Final answer:
To achieve a current of 1.2 amperes in the circuit with a 40 ohm resistor in series with a 100 ohm resistor (resistor A) and an unknown resistor (resistor B) in parallel, resistor B must be adjusted to have a resistance of 150 ohms.
Step-by-step explanation:
To determine the resistance to which resistor B must be adjusted to achieve a current of 1.2 amperes through the entire circuit, we'll use Ohm's law and the formula for parallel and series resistances.
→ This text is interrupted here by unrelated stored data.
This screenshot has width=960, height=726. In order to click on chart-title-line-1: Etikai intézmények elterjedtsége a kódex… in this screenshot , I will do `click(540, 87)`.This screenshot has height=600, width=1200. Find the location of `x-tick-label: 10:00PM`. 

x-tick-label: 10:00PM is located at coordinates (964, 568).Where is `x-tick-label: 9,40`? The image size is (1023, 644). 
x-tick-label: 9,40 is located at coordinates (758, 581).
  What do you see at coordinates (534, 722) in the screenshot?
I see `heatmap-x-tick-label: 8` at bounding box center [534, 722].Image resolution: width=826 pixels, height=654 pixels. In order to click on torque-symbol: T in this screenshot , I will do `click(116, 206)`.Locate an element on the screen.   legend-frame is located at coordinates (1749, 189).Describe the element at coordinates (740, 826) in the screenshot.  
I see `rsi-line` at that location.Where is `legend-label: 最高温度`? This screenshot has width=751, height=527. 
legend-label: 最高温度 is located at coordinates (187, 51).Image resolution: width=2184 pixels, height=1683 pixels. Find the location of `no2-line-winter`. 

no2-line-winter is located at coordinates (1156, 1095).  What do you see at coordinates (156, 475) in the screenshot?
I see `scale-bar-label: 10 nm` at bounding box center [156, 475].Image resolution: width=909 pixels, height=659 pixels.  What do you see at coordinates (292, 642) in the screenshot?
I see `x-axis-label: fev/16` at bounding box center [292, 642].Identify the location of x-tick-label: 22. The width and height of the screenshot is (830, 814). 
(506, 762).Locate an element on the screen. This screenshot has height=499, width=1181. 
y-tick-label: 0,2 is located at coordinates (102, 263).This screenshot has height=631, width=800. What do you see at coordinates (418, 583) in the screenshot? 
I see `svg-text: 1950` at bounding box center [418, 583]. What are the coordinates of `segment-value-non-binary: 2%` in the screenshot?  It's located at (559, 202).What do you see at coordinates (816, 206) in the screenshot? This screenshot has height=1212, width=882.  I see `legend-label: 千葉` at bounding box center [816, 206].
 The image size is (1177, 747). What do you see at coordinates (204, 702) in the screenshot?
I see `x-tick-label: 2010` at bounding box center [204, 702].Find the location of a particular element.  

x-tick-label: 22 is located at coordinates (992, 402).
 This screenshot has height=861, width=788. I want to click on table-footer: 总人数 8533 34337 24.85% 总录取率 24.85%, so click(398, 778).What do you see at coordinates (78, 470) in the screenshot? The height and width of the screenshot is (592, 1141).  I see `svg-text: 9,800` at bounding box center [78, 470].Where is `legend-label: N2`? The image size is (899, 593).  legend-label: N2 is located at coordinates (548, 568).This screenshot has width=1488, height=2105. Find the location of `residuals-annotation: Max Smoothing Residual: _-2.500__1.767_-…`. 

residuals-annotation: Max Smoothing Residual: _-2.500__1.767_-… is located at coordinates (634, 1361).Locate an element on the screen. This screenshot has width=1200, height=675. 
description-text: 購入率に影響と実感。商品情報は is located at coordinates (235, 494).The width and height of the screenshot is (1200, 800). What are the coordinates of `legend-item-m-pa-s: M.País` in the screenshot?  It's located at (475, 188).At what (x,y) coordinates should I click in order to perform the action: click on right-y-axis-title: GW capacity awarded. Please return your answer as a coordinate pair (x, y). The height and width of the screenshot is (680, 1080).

First, we calculate the total resistance needed for the entire circuit to allow a current of 1.2 A when the supply voltage is 120 V:
Using Ohm's law, V = I * R, we get
R = V / I
= 120 V / 1.2 A
= 100 Ω.
Now, we know that the series resistance (the 40 Ω resistor) must be added to the combined resistance of resistors A and B in parallel to get the total resistance of 100 Ω. Since the resistance of A is 100 Ω and R_series is 40 Ω:
R_total_parallel = R_total - R_series
= 100 Ω - 40 Ω
= 60 Ω
The equivalent resistance for resistors A and B in parallel (R_A and R_B) can be found with 1/R_total_parallel = 1/R_A + 1/R_B. Since 1/R_A = 1/100, we can solve for 1/R_B:
1/R_B = 1/R_total_parallel - 1/R_A
1/R_B = 1/60 Ω - 1/100 Ω
1/R_B = 5/300 Ω - 3/300 Ω
= 2/300 Ω
R_B = 300 Ω / 2
= 150 Ω
Therefore, resistor B must be adjusted to a resistance of 150 Ω to allow the desired 1.2 A of current through the entire circuit. This corresponds to option (d).